It’s hard to find a combination better than freshly caught trout, freshly picked morel mushrooms and crisply fried bacon.
Trout with morels is a classic for a reason, with or without bacon: They can both be picked on the same trip outside, and trout fried in bacon grease is, with or without the morels, one of the great culinary delights of spring.
This recipe is a pared-down, more sensible and less fussy version of a similar trout with morels recipe I published back in 2013. You will no longer find that recipe here. I 86’d it because, well, I’d rather you actually make my recipes than just look at them. The old version had bracken fern and ramps and sorrel and was garnished with violets. Cheffy.
I’m just not that guy anymore. More and more I am inclined toward less fussy food, to finding recipes that give you a great eating experience without having to somehow procure ingredients even a Michelin-starred restaurant might have trouble finding.
Nope, everything in this recipe is easily obtained — except for the morels.

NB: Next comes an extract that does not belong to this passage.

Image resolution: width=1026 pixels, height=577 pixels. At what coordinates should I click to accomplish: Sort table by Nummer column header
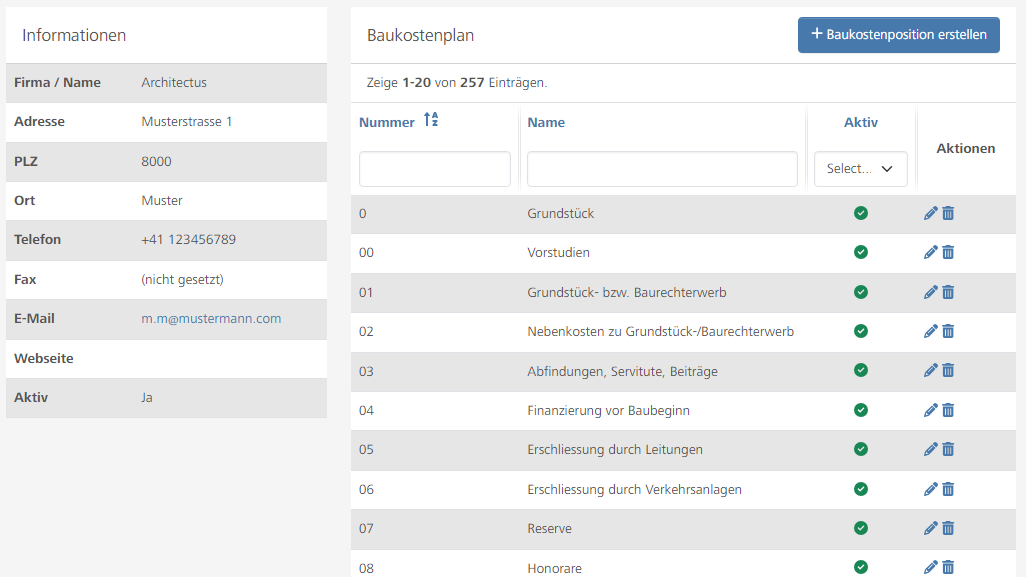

Those you have to find, or buy at exorbitant rates in a fancy market. Or, do as I did, supplement a meager days’ haul of morels with small shiitake mushrooms, which are meatier than morels and work well as backup player.
This recipe is still an ode to spring, however: peas, trout, morels, fresh spring herbs. Plus bacon, glorious bacon. They’re all cooked in the same pan you cooked the bacon in, so you don’t even blow up the kitchen.
What’s the result? Damn good.
Crispy trout skin and bacon. Deep, chewy savoriness from the mushrooms, balanced with sweet peas and fragrant, slightly bitter herbs. A splash of lemon brightens everything up. You find yourself choosing different bites with each forkful: Trout and a mushroom, bacon and peas, trout and onions, etc.
I served this with simply cooked wild rice, but any rice, or wheat berries, or hell, bread, or new fingerling potatoes, would be fine. Enjoy!
You can use any mushroom you prefer here, and while I like trout on the bone, you can certainly use fillets -- or pretty much any other fish you feel like. In a perfect world it would be any fish you caught in springtime, but hey, try it with whatever fish you like.
- 4 slices bacon, ideally thick cut
- 1 medium onion, sliced root to tip
- 4 small trout, whole or beheaded (guts and gills removed)
- 1 1/2 cups fine cornmeal or flour
- 1/2 pound morel mushrooms
- 1/2 pound shiitake or other mushrooms
- 1 cup fresh or frozen peas
- 1 tablespoon finely chopped parsley
- 1/2 teaspoon dried or fresh thyme
- Juice of a lemon
In a large frying pan, ideally cast iron, cook the bacon over medium-low heat until crispy. Remove and cut into batons and set aside. Turn the oven to "warm" and set a wire rack over a baking sheet inside; this is to keep the trout warm.
While the bacon is cooking, salt the trout inside and out. When the bacon is done, coat the fish in fine cornmeal. Turn the heat in the pan to medium-high. When it's good and hot, fry the trout in batches until they are crispy and cooked through, about 6 to 8 minutes per side. You will likely need to lower the heat on the fish at some point -- the key is to listen: The frying trout should sound just like the bacon. A happy sizzle. When they're done, carefully move the trout to the rack in the oven. I do this with two spatulas.
Put the onions in the frying pan and saute for a few minutes, until they soften and begin to brown a little. Add the mushrooms and toss to combine. Saute until they begin to give up their water, about 3 minutes, and then jack the heat up to high. Let everything sit for a minute to get a bit of a crust, then toss to combine.
Add the peas, the bacon batons, parsley and thyme and toss to combine. Cook just until the peas are warm, about a minute. Serve all this as a bed for the trout and squeeze some lemon over everything right as you serve.
NOTE: Fine cornmeal is often sold as "fish fry," and is often in the Cajun section of the supermarket.